Competing interests: KC, JHR and JMI declare no potential conflicts of interest. AC has founders shares and stock options in LucidDx, serves as a consultant to LucidDx, has sponsored research with LucidDx and has a royalty interest in patents licensed to LucidDx. He is also a consultant for Interpace Diagnostics and receives research support from C2 Therapeutics/Pentax.

Figures

Figure 1
Figure 1
The stochastic, multiscale model for OAC development (MSCE-OAC) includes conversion from normal squamous epithelium in the oesophagus to BE metaplasia with BE onset rate ν(t), which is a function of a baseline rate ν0 and age-dependent prevalence of GERD pGERD(t) (see Methods for details). Two-hit processes with rates μ0, μ1 can initiate a premalignancy (eg, inactivation of tumour suppressor gene TP53 in non-dysplastic BE due to mutation/copy number alteration in a BE daughter cell creates first cell of a high grade dysplasia lesion).

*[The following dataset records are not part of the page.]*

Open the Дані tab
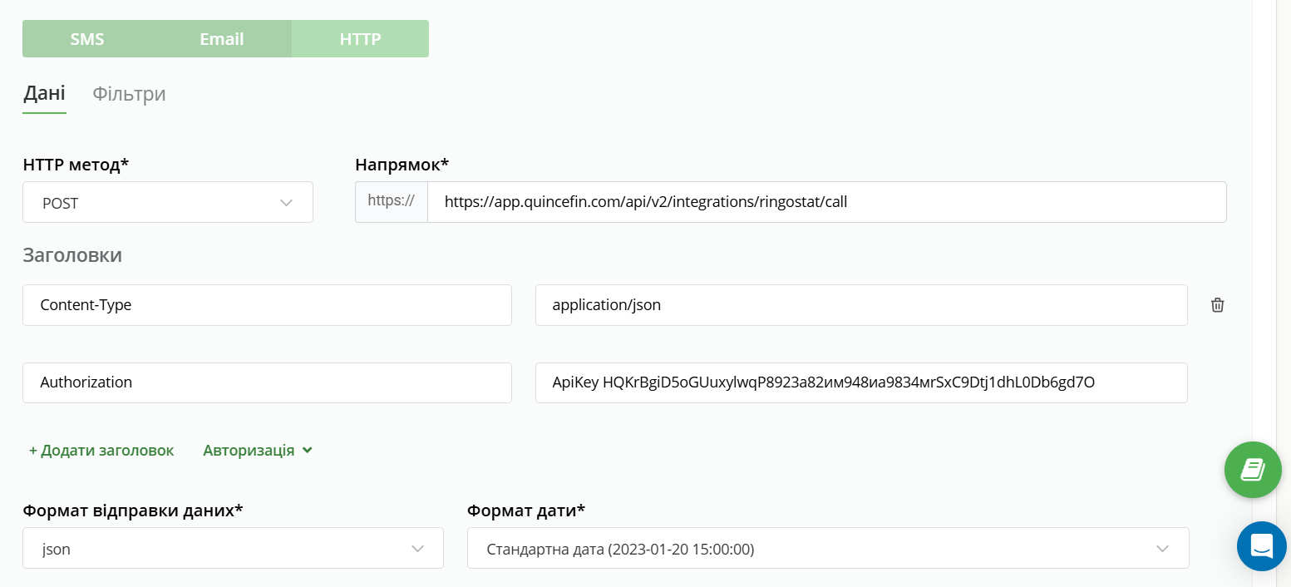[44, 93]
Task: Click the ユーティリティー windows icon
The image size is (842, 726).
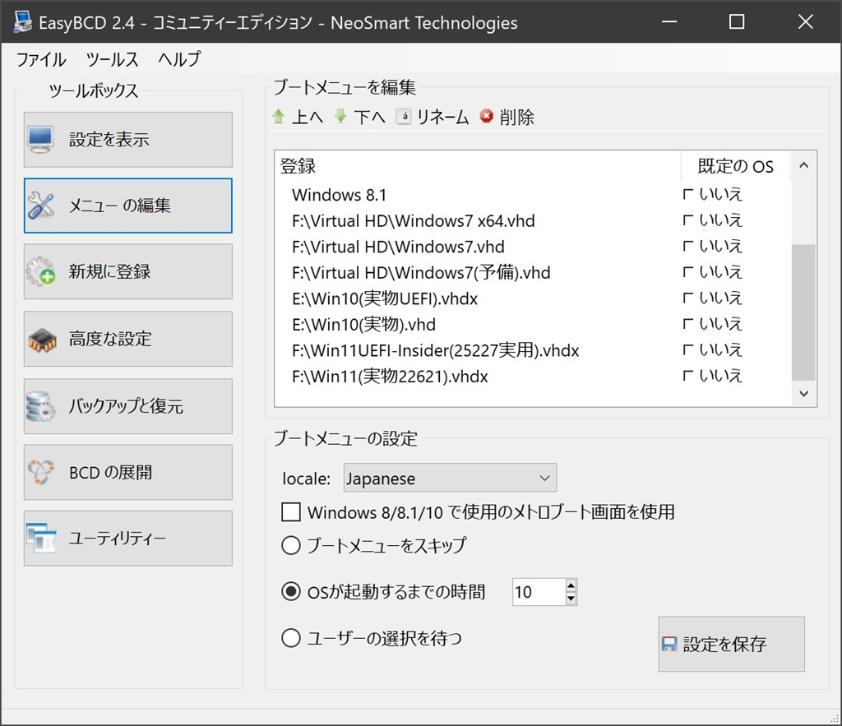Action: point(41,539)
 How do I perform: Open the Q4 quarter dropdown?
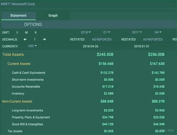pyautogui.click(x=158, y=32)
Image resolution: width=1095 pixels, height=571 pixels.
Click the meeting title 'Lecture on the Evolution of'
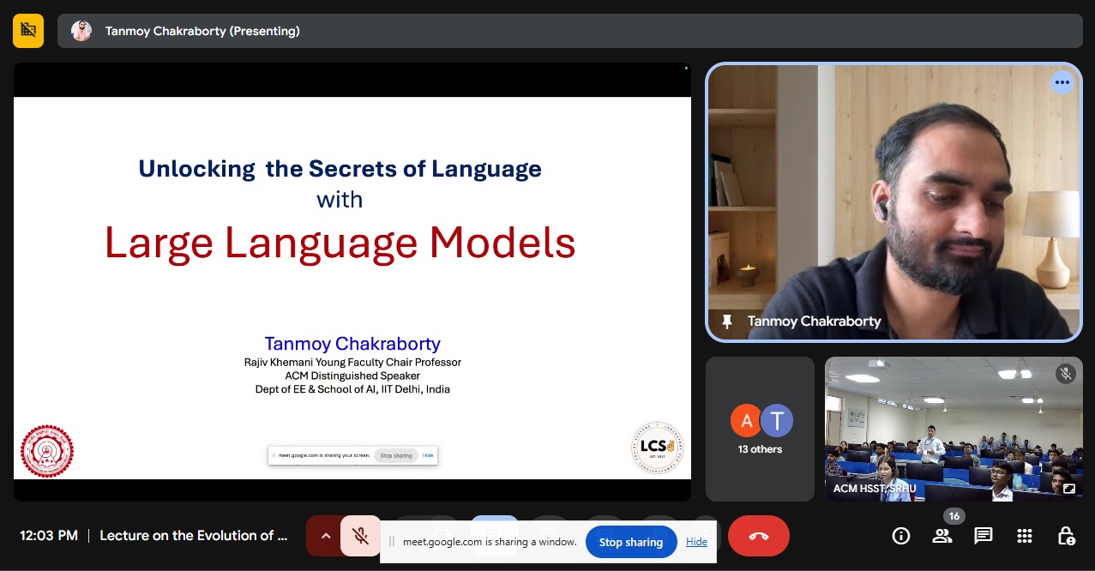click(x=193, y=536)
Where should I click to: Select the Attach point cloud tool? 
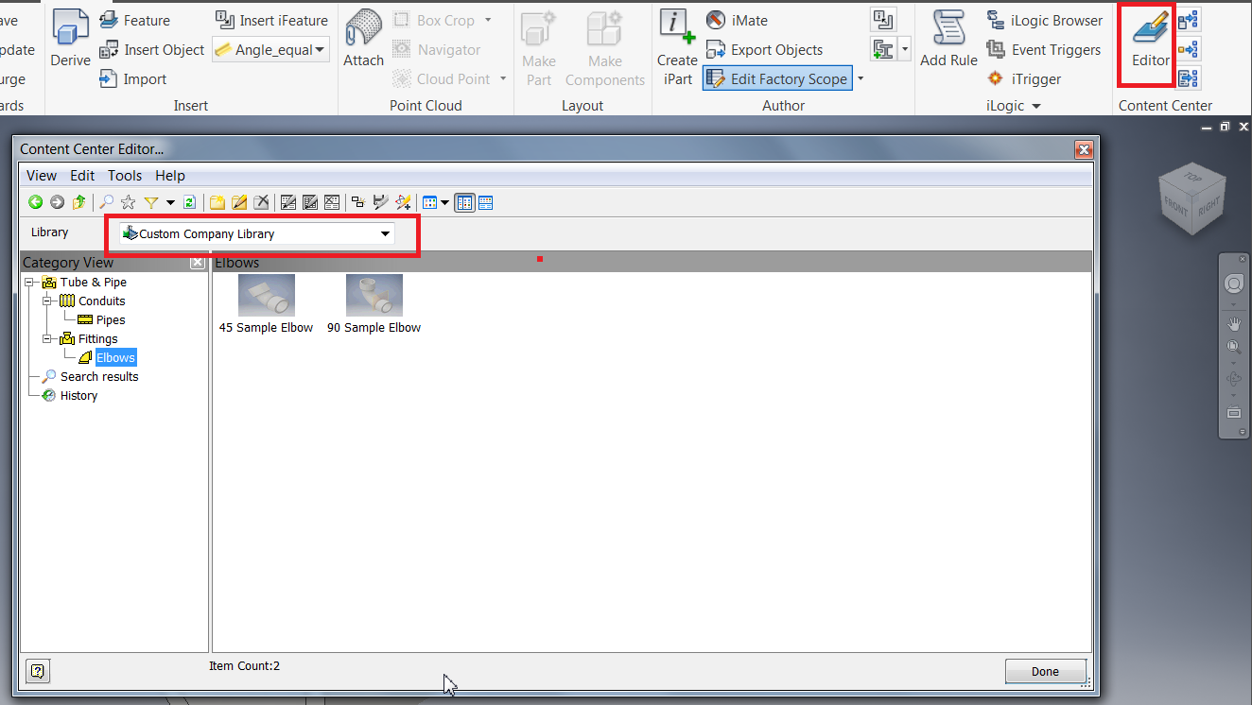point(362,38)
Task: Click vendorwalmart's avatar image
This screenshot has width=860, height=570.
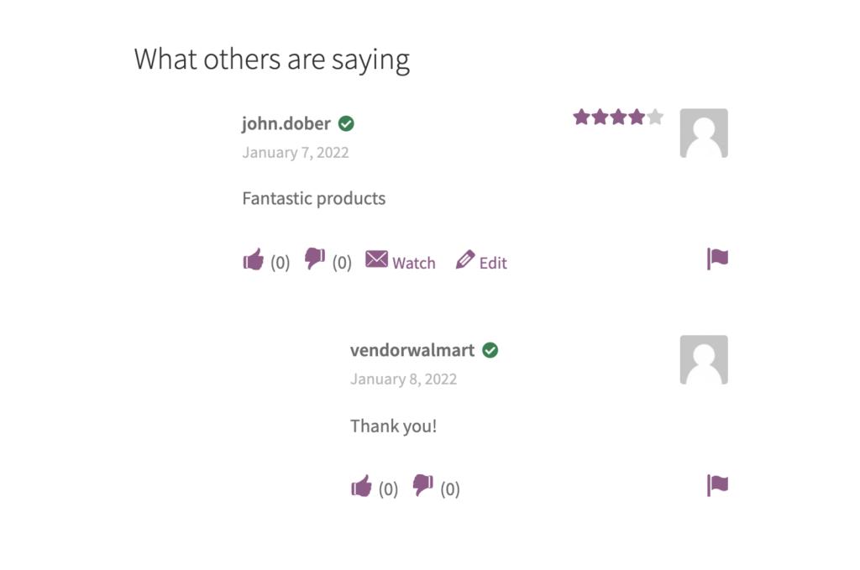Action: click(x=705, y=359)
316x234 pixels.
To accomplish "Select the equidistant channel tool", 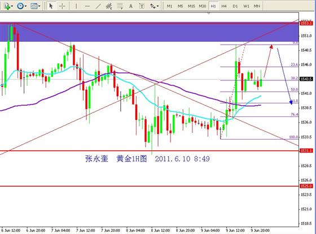I will tap(109, 6).
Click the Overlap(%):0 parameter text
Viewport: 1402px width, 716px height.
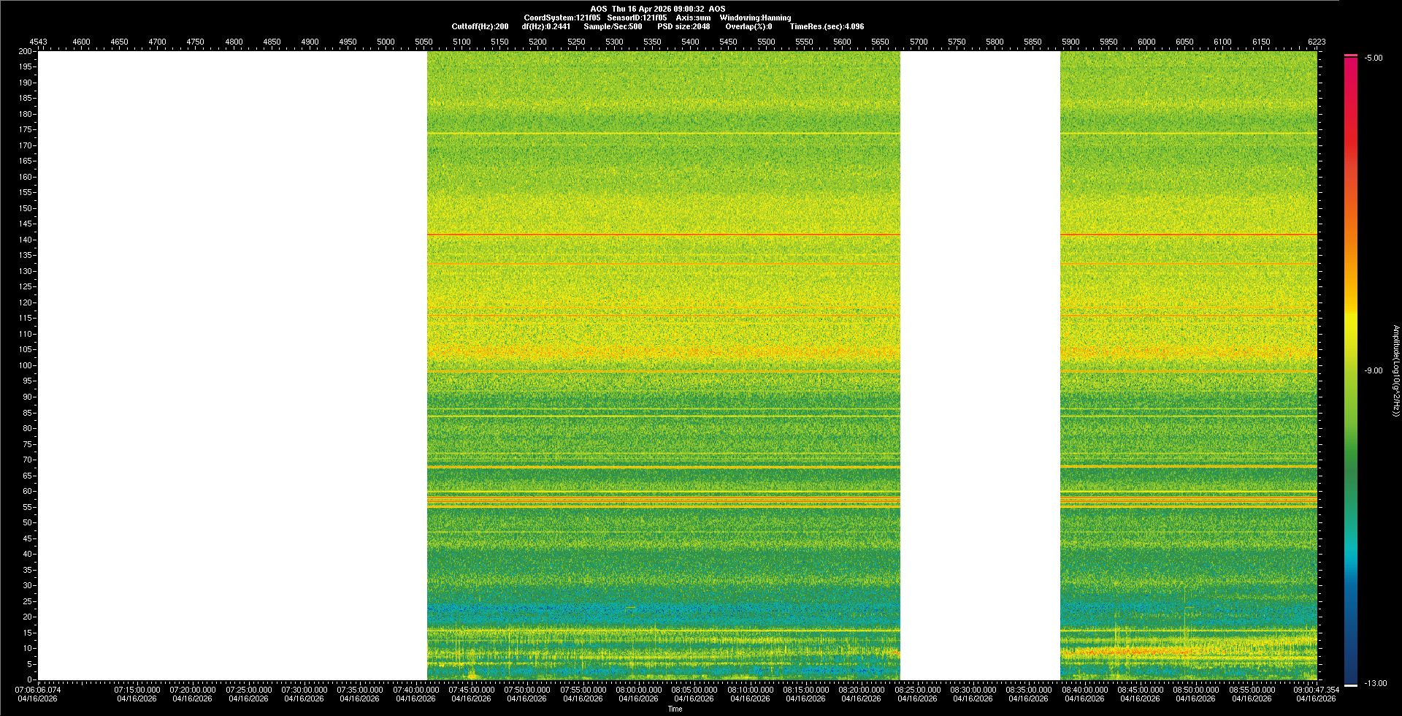[748, 26]
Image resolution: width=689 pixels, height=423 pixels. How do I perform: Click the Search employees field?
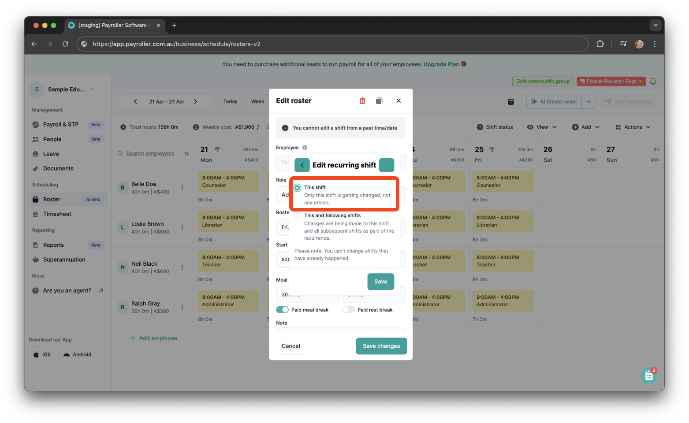point(150,153)
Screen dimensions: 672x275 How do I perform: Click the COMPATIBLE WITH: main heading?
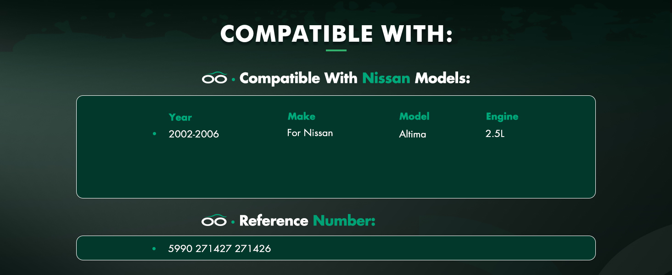[x=336, y=34]
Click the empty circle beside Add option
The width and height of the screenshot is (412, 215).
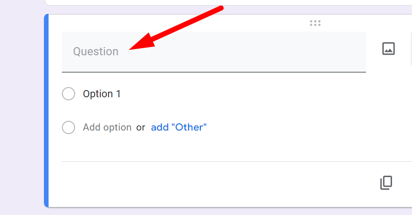tap(68, 127)
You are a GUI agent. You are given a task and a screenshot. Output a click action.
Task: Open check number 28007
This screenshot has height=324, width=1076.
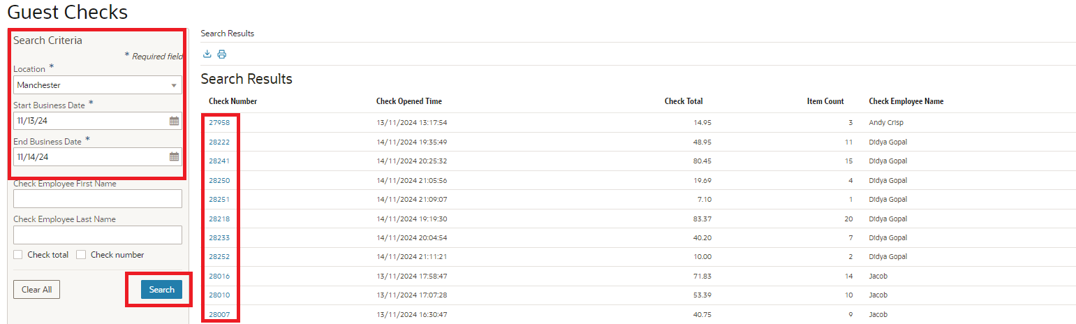pyautogui.click(x=219, y=314)
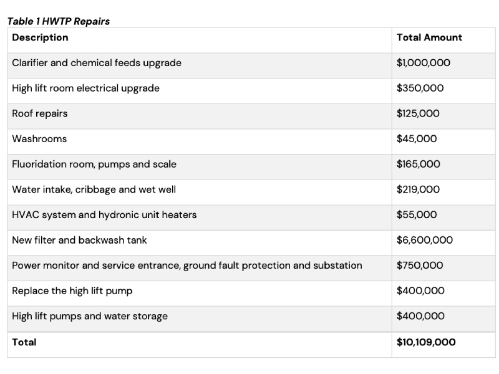The height and width of the screenshot is (374, 499).
Task: Select High lift pumps and water storage
Action: (90, 316)
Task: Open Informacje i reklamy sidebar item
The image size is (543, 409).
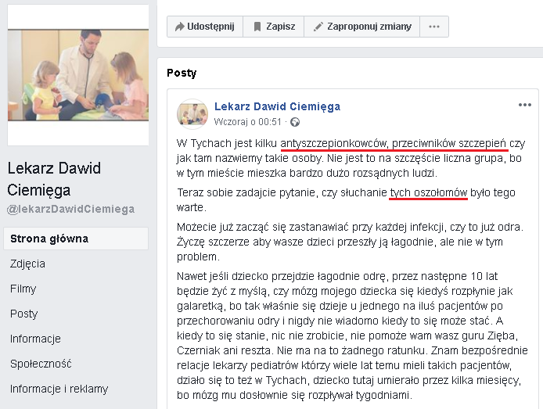Action: [59, 389]
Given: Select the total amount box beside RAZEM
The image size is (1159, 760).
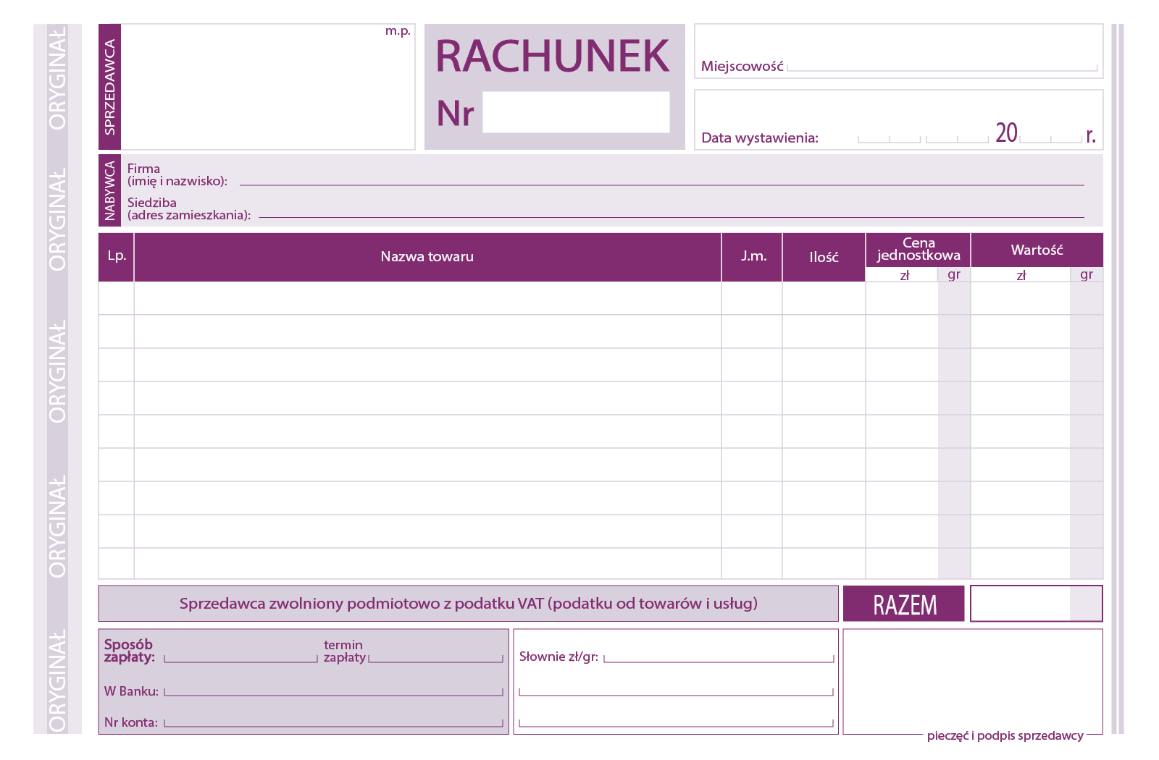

Premalignant cell growth rates are defined as αP = division rate, βP = death/differentiation rate per year. Malignant transformation with rate μ2 creates the first cell of a preclinical clone that can grow with rates αM = division rate, βM = death/differentiation rate per year. Size-based probability ρ for detection of preclinical malignant clone can lead to patient-specific time of incident OAC. BE, Barrett’s oesophagus; OAC, oesophageal adenocarcinoma; GERD, gastro-oesophageal reflux disease; MSCE-OAC, multistage clonal expansion for oesophageal adenocarcinoma.
Figure 2
Figure 2
The MSCE-OAC model was previously calibrated to SEER incidence curve data stratified by sex and 10-year grouped birth cohorts from 1900 - 1909 to 1950–1959. The model hazard fits by birth cohort (denoted by colour) represent OAC incidence curves (solid lines) that are consistent with Surveillance, Epidemiology and End Results (SEER) data trends by birth cohort (dashed lines), separately for men (left panel) and women (right panel). MSCE-OAC, multistage clonal expansion for oesophageal adenocarcinoma.
Figure 3
Figure 3
Model predictions for BE-positive yield in a cancer-free population (solid lines) are consistent with observed data (dashed lines) from Clinical Outcomes Research Initiative (CORI). (A) Solid lines show model results for the general US population stratified by sex from the 1950 birth cohort, with contributions of relative risk (RR) of BE from the age-specific, prevalent GERD population assumed to be RR=5 (shaded areas, RR=[2,6]). Dashed lines show consistency with observed BE prevalence data for patients without indication for screening in CORI, which are independent of the model. Model BE prevalence estimates are part of the evolutionary multistage process and thus affect predictions of the total OAC cases predicted (see Results). (B) Solid lines show model results for the symptomatic GERD subpopulation stratified by sex from the 1950 birth cohort with RR for BE set to RR=5. The shaded areas are predicted ranges for GERD subpopulations with fixed RR=2–6 to describe a wide range of increased risks of BE in published estimates, based on factors such as onset age of GERD and BE length. The true GERD-specific BE prevalence contributing to mathematical formulation used in (A) is within this region, where individual contributions are based on GERD onset age and underlying distribution of RR. Dashed lines show BE prevalence data for patients with GERD, and/or another indication for screening, in CORI. BE, Barrett’s oesophagus; GERD, gastro-oesophageal reflux disease; OAC, oesophageal adenocarcinoma.